Fee Proyek dan Degradasi Moral

Tidak bisa dipungkiri, konflik kepentingan telah menyandra pengesahan anggaran perubahan pemerintah daerah. Tidak saja APBA-P, tapi juga APBK-P di sejumlah kabupaten/kota di Aceh baru bisa ‘ketuk palu’ di ujung tahun.


Untuk APBA-P, pada Sabtu (24/10) lalu, Tim Badan Anggaran (Banggar) DPRA bersama Tim Anggaran Pemerintah Aceh (TAPA) menandatangani nota kesepahaman terhadap Kebijakan Umum Anggaran (KUA) dan Prioritas Plafon Anggaran Sementara (PPAS), yang akhirnya baru disahkan pada Rabu (4/11/2015). Keterlambatan ini lebih disebabkan perebutan manfaat antara eksekutif dan legislatif atas proyek-proyek yang dibiayai anggaran perubahan tersebut.

Komitmen fee bagi para eksekutif dan legislatif atas proyek pemerintah sudah menjadi suatu keharusan. Penikmat fee tersebut adalah para pejabat yang terlibat langsung dalam proses penganggaran hingga orang-orang yang memiliki kaitan dengan proses tender proyek-proyek itu nantinya.

Belakangan ini, fee proyek yang diterima para pejabat sudah menjadi rahasia umum, bahkan seolah memang sah-sah saja. Padahal, itu sama saja dengan suap-menyuap yang hanya berganti nama. Terkadang terlalu fulgar, sehingga tersentuh proses hukum. Itu pun kemudian seolah kasusnya hilang begitu saja, dan timbul-tenggelam sepanjang perjalan bangsa.

Budaya korup semacam ini sebenarnya bukanlah prilaku baru di negeri ini. Prilaku serupa telah terjadi sejak lama, di segala strata, bahkan terkadang dengan paksaan secara terbuka. Di tingkat rakyat disebut perampok, di tingkat pimpinan disebut koruptor.

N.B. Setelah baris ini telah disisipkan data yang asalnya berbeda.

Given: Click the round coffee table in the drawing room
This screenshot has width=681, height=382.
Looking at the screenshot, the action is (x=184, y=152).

Ya, negeri kita lebih layak disebut negeri preman. Lihatlah, pajak preman dan perampokan terjadi di mana-mana.

Korupsi, budaya sunat hingga pajak preman, bermula dari anak yang lahir dari sebuah keluarga, besar dalam sebuah komunitas dan bangsa. Inilah bangsa yang hampir kiamat secara moralitas. Rasa kemanusiaan tidak meningkat dari zaman ke zaman, budaya malu yang terus tererosi oleh kemajuan dan eforia zaman yang serba matre.

Seorang pemimpin umat yang berbicara keras soal moralitas, tapi kalah ketika tawaran jabatan, atau bahkan rela menggunakan berbagai cara, untuk menunjang kemapanan kehidupan keluarganya. Tanpa merasa bersalah, tanpa malu, pura-pura bodoh, dan makin kurang berperasaan selaku manusia.

Tidak ada yang berani menghukum dengan tegas atas perilaku tersebut, karena kita semua telah terlibat di dalamnya. Bila hukum benar tegak, dipastikan 90 persen penduduk Indonesia harus masuk penjara. Nanti kita bisa disebut penjara terbesar di dunia.

Maka teruslah terjadi, yang sejahtera bertambah sejahtera, yang terpuruk semakin terjepit. Budaya malu terus luntur, tipu menipu dan kemunafikan merajalela. Keadilan dan moralitas telah tiada di negeri yang syukur-syukur masih bertahan ini meski digerogoti kanan-kiri.


Kapan tingkat kemanusiaan dan moralitas kita membaik? Mungkin bila muncul pemimpin dengan tauladan, menyatakan benar hal yang benar, dan menghukum dengan berat siapa pun yang berbuat salah. Dapatkah kita pemimpin seperti itu? Untuk saat ini, mustahil pemimpin seperti itu kita temukan di negeri ini.[*]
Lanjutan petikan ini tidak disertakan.